***** Text block

Listeroid Governor Control

[Samo]

Thanks Ed,

I do like the zero sampling idea, that makes sense to back off the servo if the load is zero or unknown. In terms of runaway, the mechanical governor is still the main control, so I'd expect it to back off too. However "expect" is not good enough... I'm going to test that assumption.

I don't think the Servo I use would be strong enough for end pull, and it needs some buffering to protect it from the direct movement of the governor. I'll try it for an experiment and test that assumption too.

cheers,
John

[Tom]

Ed, I don't think a runaway is possible due to the limited amount of pull on the servo. The worst I see happening is that engine over speeds to 700 rpm or so. Ingenious design Samo with the servo between springs. Good readable code too.

[EdDee]

Hi Tom/Samo,

I may just be a bit paranoid!

Was thinking about my governor hiccups and the best way to allow for mech wear on linkages/fine tuning.... I ran around in circles rebushing all the hinge points and removing slop to the point that the governor eventually started to bind if the lube dried out... In the end, all I found that was needed was a SMALL spring pulling on the pump rack to pretension the linkages(in line with the IP rack)... probably way less than 1oz load...This neatened up the seesaw and got things nicely stable... I also found, that with this spring in place, governor mech adjustments became quite precise....in real terms, it amounts to around 1/2 to 1 1/2 turns on a 6mmx1 nut to adjust the frequency +- 5%... Ideally, have the pretension spring on the closing side of the pump, so if a linkage loses a pin, the rack pulls closed and the beast shuts down.... On my unit, it is the other way round, it is pretensioning open rather than closed, not an ideal situation. The reason for this is that my rack doesnt have a place to hook the spring into.... When I rebuild the pump, I will employ a drill and sort that small matter out...

Given the small amount of spring tensioner travel required to fine tune the frequency when slop is catered for(+-1 to 2 mm on my setup), you might be able to end-pull the spring quite well if you reduce your pull radius. I, personally, am not wild about R/C servos and the like....I have put too many heli's into the ground when they have failed on me due to vibration, hence the suggestions....(Incidentally, when the servos have failed, they tended to fail in such a manner that they locked fully one way or the other, might be worthwhile to see your overspeed rpm(safety please!!), with  the servo held fully in max throttle position with no load on the engine...

Just a thought....

Cheers
Paranoid Ed

[Samo]

Thanks Ed,

I can replace the servo with an actuator, they are typically much harder to break. However there's no positional feedback in the ones I've looked at, so I'd have to implement that myself or make one using a stepper motor. The software does completely control the travel range of the servo, from 180 degrees right through to total paranoia! That means I can set a safe max engine speed.

Actually I've been quite busy after work tonight, I've implemented the software change/suggestion on zero mains detected for backing off the speed, and that works. Also, I've turned off the servo from a 2400 watt load, then turned off the load, Hz jumped to 53, but haven't tried a bigger load than that yet.  The better the mechanical governor the less impact/work the servo does. So I've still got work to do there for my setup. On that topic today (sans servo)  I also tried the exact springs (7/16 x 3 x 0.047 and 9/16 x 3 x 0.054)  mentioned elsewhere on the forum but both hunted (too light) for my 10/1. But the servo works!

Software for the record: www.mrx.com.au/pickup/Guvna/Guvna_Fine_Control.txt  (updated)

**********

**What you will do:**
• a. Transcribe the part of the Listeroid governor thread that begins with the words containing "Given the small" and ends with "on the engine...".
• b. Extend the Listeroid governor thread past its last line with the next part of the discussion.

***** Data lines

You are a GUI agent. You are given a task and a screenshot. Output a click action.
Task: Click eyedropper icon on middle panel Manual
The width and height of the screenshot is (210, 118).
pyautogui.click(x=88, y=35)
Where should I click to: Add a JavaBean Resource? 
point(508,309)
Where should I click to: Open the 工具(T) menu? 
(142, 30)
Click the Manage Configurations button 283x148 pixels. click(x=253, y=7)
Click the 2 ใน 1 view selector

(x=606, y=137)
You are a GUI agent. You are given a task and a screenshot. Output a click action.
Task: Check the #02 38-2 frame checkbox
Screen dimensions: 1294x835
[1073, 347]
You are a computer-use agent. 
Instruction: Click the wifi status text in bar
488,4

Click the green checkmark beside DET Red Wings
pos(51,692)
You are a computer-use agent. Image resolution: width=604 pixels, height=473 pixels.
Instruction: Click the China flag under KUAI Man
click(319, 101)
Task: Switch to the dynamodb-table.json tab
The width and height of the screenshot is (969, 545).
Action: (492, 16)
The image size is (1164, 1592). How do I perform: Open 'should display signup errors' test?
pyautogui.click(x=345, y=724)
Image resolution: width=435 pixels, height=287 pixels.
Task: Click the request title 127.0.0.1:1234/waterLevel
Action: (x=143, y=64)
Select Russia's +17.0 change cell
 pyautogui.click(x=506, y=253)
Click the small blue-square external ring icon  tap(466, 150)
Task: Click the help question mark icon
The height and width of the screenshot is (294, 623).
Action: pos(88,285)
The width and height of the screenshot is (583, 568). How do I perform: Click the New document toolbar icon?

**********

**Answers in order:**
• a.
Given the small amount of spring tensioner travel required to fine tune the frequency when slop is catered for(+-1 to 2 mm on my setup), you might be able to end-pull the spring quite well if you reduce your pull radius. I, personally, am not wild about R/C servos and the like....I have put too many heli's into the ground when they have failed on me due to vibration, hence the suggestions....(Incidentally, when the servos have failed, they tended to fail in such a manner that they locked fully one way or the other, might be worthwhile to see your overspeed rpm(safety please!!), with  the servo held fully in max throttle position with no load on the engine...

• b.
Control Box:                  www.mrx.com.au/pickup/Guvna/ControlBox.jpg

cheers,

John  

.

[veggie]

Samo,

Very nice project. something similar to what I am working on (also with an Arduino).
I just glanced at your code.
It looks like you are converting the difference between the Target HZ and the Actual HZ into a percentage and then converting that result to an integer to be used as the "offset" value.
I am wondering what happens if the "rate of change" in speed occurs at a faster rate than the software correction can keep up with?
Have you had any cases where you apply load and the engine RPM continues to drop regardless of servo corrections?
I suppose the mechanical governor would help to prevent any drastic fall off in speed. That's why I like your idea of still using the original machanical governor. Sort of a fail-safe preventing a complete collapse in rpm's.

One thing I have been playing with is a applying a larger correction factor as "rate of change between" the ACTUAL and the TARGET increases.
In other words, exponentially increase the correction value as more correction is needed.
This helps the software (and the servo setting) stay ahead a overload droop situation or an over-speed situation.

Thanks for sharing your project,
Veggie

[overbore]

Anyone see a market for a 60 cycle kit to be sold to us?  It appears that many of us are "the market" for an entrepreneur .
overbore

[dieselgman]

On our commonly installed larger gensets we use an electronic governor product that uses a magnetic pickup... has adjustments for frequency selection and sensitivity and droop, uses a very small actuator on the fuel pump and augments a mechanical governor in a somewhat similar fashion to what has been shown here. The idea is sound and proven. The off-the-shelf hardware costs quite a bit though. If I remember rightly, about $300 for the control, plus additional for pickup and actuator.

dieselgman

[Jake65mm]

Gary are you using PG controls?

On our commonly installed larger gensets we use an electronic governor product that uses a magnetic pickup... has adjustments for frequency selection and sensitivity and droop, uses a very small actuator on the fuel pump and augments a mechanical governor in a somewhat similar fashion to what has been shown here. The idea is sound and proven. The off-the-shelf hardware costs quite a bit though. If I remember rightly, about $300 for the control, plus additional for pickup and actuator.

dieselgman

[Samo]

I am wondering what happens if the "rate of change" in speed occurs at a faster rate than the software correction can keep up with?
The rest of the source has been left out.